En conjunto, el gobierno estima que la reforma tributaria contribuirá con una recaudación de $21,9 billones para 2027, equivalente al 1% del Producto Interno Bruto, aumentando a $37 billones en 2030. Estos recursos se distribuirán entre reducción del gasto tributario, medidas de progresividad, impuestos a externalidades negativas y ajustes en exoneraciones para aportes de seguridad social.

Este proyecto enfrentará grandes retos políticos y sociales en el Congreso, considerando el impacto directo que tendrá en múltiples sectores y personas naturales, especialmente por el incremento de tributos a combustibles y la eliminación de ciertas exenciones que beneficiaban a contribuyentes y sectores específicos. Además, la propuesta plantea una discusión crucial sobre el equilibrio entre la necesidad de aumentar ingresos fiscales y la preocupación por la afectación económica a hogares y empresas, en un contexto económico nacional que aún muestra retos de recuperación y estabilidad.
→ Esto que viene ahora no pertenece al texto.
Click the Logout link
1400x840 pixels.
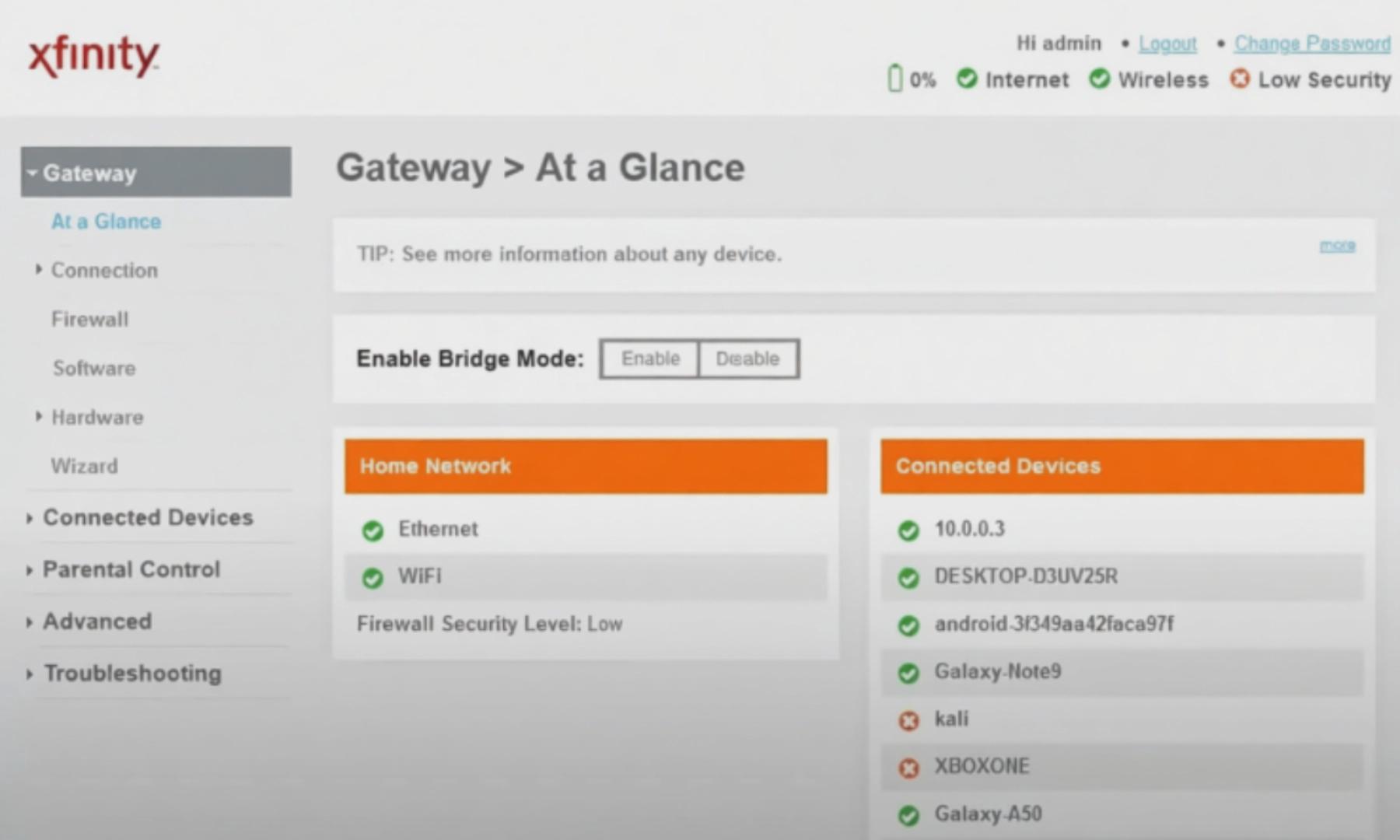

Analistas económicos y sectores empresariales han expresado dudas sobre la viabilidad de esta reforma en el Congreso entrante, enfrentando una opinión pública que podría cuestionar especialmente el aumento en impuestos al consumo de combustibles y cambios en beneficios tributarios para familias y pequeños contribuyentes.

La discusión venidera reflejará las tensiones existentes entre la urgencia fiscal del Estado y la capacidad contributiva real de los colombianos, en un panorama donde la eficiencia, equidad y progresividad del sistema tributario siguen siendo temas esenciales para la sostenibilidad económica del país.